_ASSIGNED TASK_
For each line below, print it again exactly as shown.

Stored data entries
----
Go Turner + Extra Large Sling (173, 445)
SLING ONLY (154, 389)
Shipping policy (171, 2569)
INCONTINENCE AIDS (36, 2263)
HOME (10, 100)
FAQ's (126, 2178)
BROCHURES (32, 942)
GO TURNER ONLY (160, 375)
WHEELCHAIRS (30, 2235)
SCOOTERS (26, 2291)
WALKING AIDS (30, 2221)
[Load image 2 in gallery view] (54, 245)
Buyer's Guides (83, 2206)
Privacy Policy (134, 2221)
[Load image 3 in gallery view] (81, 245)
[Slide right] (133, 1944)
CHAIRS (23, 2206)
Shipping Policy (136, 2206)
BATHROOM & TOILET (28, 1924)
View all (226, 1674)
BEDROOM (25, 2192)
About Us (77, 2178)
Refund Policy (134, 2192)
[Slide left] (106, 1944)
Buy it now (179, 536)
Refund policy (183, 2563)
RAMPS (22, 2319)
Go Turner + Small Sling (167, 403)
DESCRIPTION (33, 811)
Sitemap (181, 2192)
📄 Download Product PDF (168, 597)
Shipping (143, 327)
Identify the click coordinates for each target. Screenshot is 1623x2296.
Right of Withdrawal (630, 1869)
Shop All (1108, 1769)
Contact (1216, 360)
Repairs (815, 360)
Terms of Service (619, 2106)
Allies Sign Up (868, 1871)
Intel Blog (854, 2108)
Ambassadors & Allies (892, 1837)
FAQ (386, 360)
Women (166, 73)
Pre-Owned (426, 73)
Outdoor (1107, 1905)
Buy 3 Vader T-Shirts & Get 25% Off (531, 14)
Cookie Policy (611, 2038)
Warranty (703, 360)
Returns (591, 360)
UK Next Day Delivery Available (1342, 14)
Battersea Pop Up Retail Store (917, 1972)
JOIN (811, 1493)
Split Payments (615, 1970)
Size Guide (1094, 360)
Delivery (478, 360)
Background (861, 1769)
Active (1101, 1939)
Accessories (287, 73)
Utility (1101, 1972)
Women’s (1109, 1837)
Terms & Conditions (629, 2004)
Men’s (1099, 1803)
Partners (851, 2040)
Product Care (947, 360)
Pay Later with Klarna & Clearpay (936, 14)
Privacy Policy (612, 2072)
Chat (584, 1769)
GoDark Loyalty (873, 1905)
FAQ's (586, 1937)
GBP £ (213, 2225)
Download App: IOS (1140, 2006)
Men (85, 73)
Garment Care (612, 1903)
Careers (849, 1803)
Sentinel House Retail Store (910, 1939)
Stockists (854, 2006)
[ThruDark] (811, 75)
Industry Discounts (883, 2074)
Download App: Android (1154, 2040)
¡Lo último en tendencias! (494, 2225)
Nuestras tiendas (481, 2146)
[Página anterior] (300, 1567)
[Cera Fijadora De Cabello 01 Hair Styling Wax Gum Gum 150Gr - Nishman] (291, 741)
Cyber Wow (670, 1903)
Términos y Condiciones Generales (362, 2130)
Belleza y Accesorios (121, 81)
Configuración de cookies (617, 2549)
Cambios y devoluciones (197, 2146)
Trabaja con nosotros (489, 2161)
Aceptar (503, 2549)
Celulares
----
_RESPONSE TO THIS EXERCISE_
Go Turner + Extra Large Sling (173, 445)
SLING ONLY (154, 389)
Shipping policy (171, 2569)
INCONTINENCE AIDS (36, 2263)
HOME (10, 100)
FAQ's (126, 2178)
BROCHURES (32, 942)
GO TURNER ONLY (160, 375)
WHEELCHAIRS (30, 2235)
SCOOTERS (26, 2291)
WALKING AIDS (30, 2221)
[Load image 2 in gallery view] (54, 245)
Buyer's Guides (83, 2206)
Privacy Policy (134, 2221)
[Load image 3 in gallery view] (81, 245)
[Slide right] (133, 1944)
CHAIRS (23, 2206)
Shipping Policy (136, 2206)
BATHROOM & TOILET (28, 1924)
View all (226, 1674)
BEDROOM (25, 2192)
About Us (77, 2178)
Refund Policy (134, 2192)
[Slide left] (106, 1944)
Buy it now (179, 536)
Refund policy (183, 2563)
RAMPS (22, 2319)
Go Turner + Small Sling (167, 403)
DESCRIPTION (33, 811)
Sitemap (181, 2192)
📄 Download Product PDF (168, 597)
Shipping (143, 327)
Identify the click coordinates for each target. Screenshot is 1623x2296.
Right of Withdrawal (630, 1869)
Shop All (1108, 1769)
Contact (1216, 360)
Repairs (815, 360)
Terms of Service (619, 2106)
Allies Sign Up (868, 1871)
Intel Blog (854, 2108)
Ambassadors & Allies (892, 1837)
FAQ (386, 360)
Women (166, 73)
Pre-Owned (426, 73)
Outdoor (1107, 1905)
Buy 3 Vader T-Shirts & Get 25% Off (531, 14)
Cookie Policy (611, 2038)
Warranty (703, 360)
Returns (591, 360)
UK Next Day Delivery Available (1342, 14)
Battersea Pop Up Retail Store (917, 1972)
JOIN (811, 1493)
Split Payments (615, 1970)
Size Guide (1094, 360)
Delivery (478, 360)
Background (861, 1769)
Active (1101, 1939)
Accessories (287, 73)
Utility (1101, 1972)
Women’s (1109, 1837)
Terms & Conditions (629, 2004)
Men’s (1099, 1803)
Partners (851, 2040)
Product Care (947, 360)
Pay Later with Klarna & Clearpay (936, 14)
Privacy Policy (612, 2072)
Chat (584, 1769)
GoDark Loyalty (873, 1905)
FAQ's (586, 1937)
GBP £ (213, 2225)
Download App: IOS (1140, 2006)
Men (85, 73)
Garment Care (612, 1903)
Careers (849, 1803)
Sentinel House Retail Store (910, 1939)
Stockists (854, 2006)
[ThruDark] (811, 75)
Industry Discounts (883, 2074)
Download App: Android (1154, 2040)
¡Lo último en tendencias! (494, 2225)
Nuestras tiendas (481, 2146)
[Página anterior] (300, 1567)
[Cera Fijadora De Cabello 01 Hair Styling Wax Gum Gum 150Gr - Nishman] (291, 741)
Cyber Wow (670, 1903)
Términos y Condiciones Generales (362, 2130)
Belleza y Accesorios (121, 81)
Configuración de cookies (617, 2549)
Cambios y devoluciones (197, 2146)
Trabaja con nosotros (489, 2161)
Aceptar (503, 2549)
Celulares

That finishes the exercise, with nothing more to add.